今年は梅雨が明けるのが早過ぎて、セミの鳴き声が追いつかないままうだる暑さが始まった。
早すぎる初夏の午後、いつかは港に立って都会的な潮風を感じながら、あいつのことが好きなのかもと自覚したのは去年の夏だったことを思い出す。
あの夏は、いつかがもう20年以上大好きな2人組フォークシンガーの久しぶりのライブがあった。
ステージに集中しているのになぜか、何の曲を聴いても全部頭にあいつが登場してくるウザさ。
呼んでないのにずっと出てくる。
ステージに立つ大好きなふたりの生歌聴きながら浮かんでくるあいつの影、けどそれは意外と嫌じゃなかった。
あ、そうか。
あたしはあいつのことが好きなのかも知れない。
その夏の新曲をステージのふたりが歌い出したとき、何故かつーと泪がいつかの頬を流れた。
一度流れるとそれは止まらなくなり、いくらでも泪は湧き、絶え間なく流れていった。
1年前のいつかは、始まったばかりの自分の恋心を普通に楽しんでいた。
出会って2年以上経っているのに、毎週のように顔を合わせていたはずなのに、それまで全然見えていなかったあいつのこと。
ステージで心から歌う二人組が、大事なことを自分に気付かせたのか、とも思った。
好きに気付いてからは、あいつのことはただとにかく信頼できて安心できるという関係が嬉しかった。
あいつの年齢も知らなかった。
好きでいることがただ幸せなんだと、その夏初めて知った。
普通の恋だと思っていたのに、思うようにいかない。
それは、あいつには失恋することさえもうまくできないということだった。
それから今日まで、訪れたどの季節も、楽しい気持ちと並行していつも胸が痛かった。
苦しかった。
そのことを思い出しながら、季節がひと巡りした今日も、ステージで彼らが熱唱するもう新曲じゃない夏の曲を聴いていつかはまた泪を流した。

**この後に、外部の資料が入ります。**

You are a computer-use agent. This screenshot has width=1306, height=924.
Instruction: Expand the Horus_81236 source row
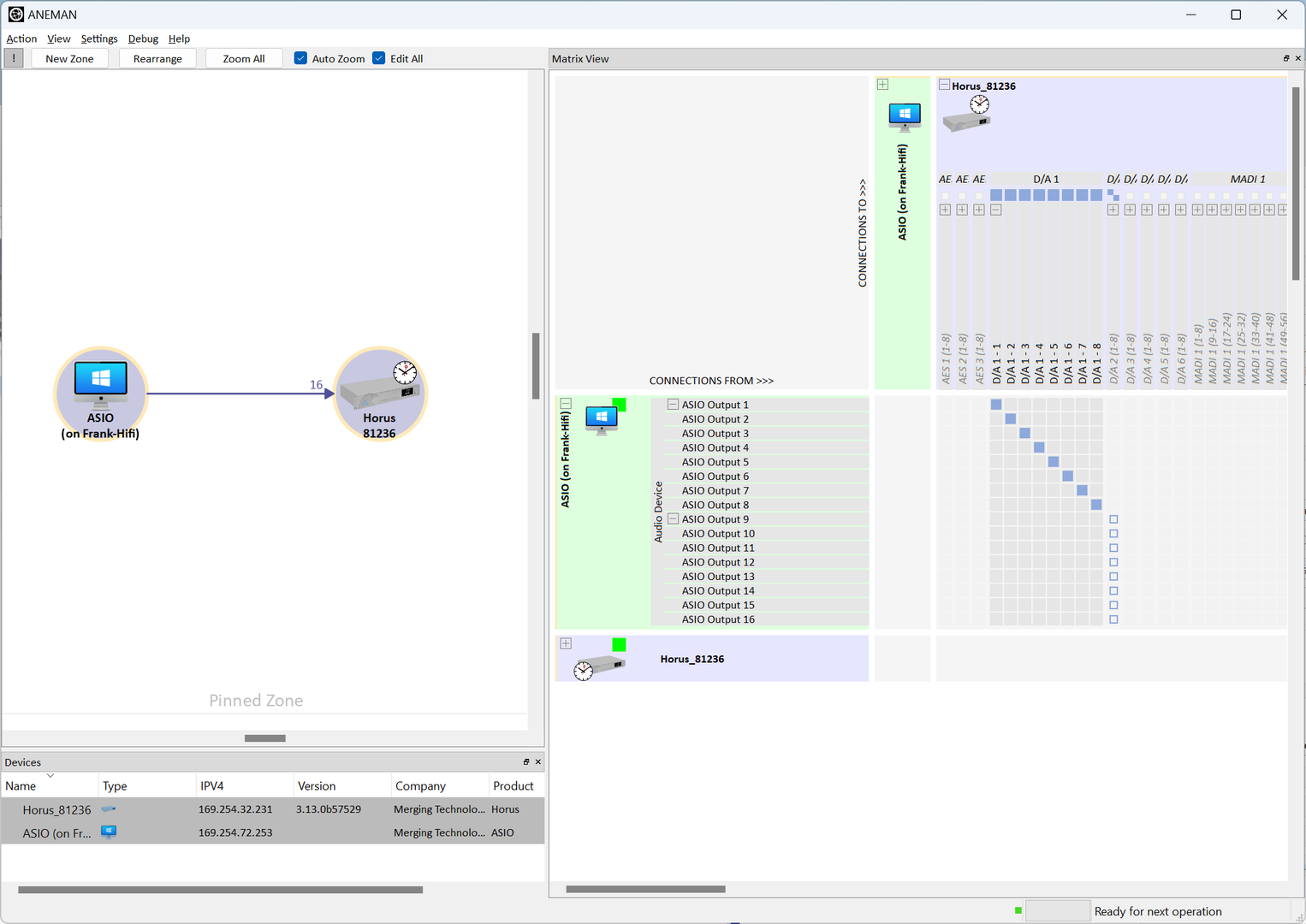point(566,643)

もがくような毎日を積み重ねてようやく辿り着いた2回目の夏に流す泪は、これまでの全部を浄化した気がした。
ツインレイテキストに書いてあった。
いつかの魂は1年の間でかなり磨かれたに違いない。
今度はそんなことがある自分の人生が面白くなってきて、もう魂がどんどんキレイになっていく感覚に、新しい楽しさを覚える。
いつかは、前に進めずいつまでも色んなことから逃げているあいつを置いてけぼりにして、ひとりで構わずどんどん成長していた。
こんなに苦しいならツインレイじゃない方が絶対良い。
強がりでもなく、本気で思った。
否定しても無視しても、どうしても消えない感覚は、温かくて優しくて、そしてとてもしぶとかった。
大事なものだから捨てられない。
そんなのわかっていてもツラいから捨てたい。
堂々巡りの毎日は、ひとつひとつ、ゆっくりと、そしてあっという間に過ぎていた。
自分の中にいるあいつは、どうしてそんなにナチュラルにずうずうしいんだろう。
ごくごく自然にいつかの心の中に住み着いて、シゴトの邪魔をするでもなく、楽しいシュミの時間をハバむでもなく、けれど圧倒的な存在感で小さな温かな光をいつかの心の隅に灯している。
いつかは、いまはずっと会っていないあいつの顔を忘れかけている。
それほどどうでもいいのに、どうでもよくない相手、それがあいつだ。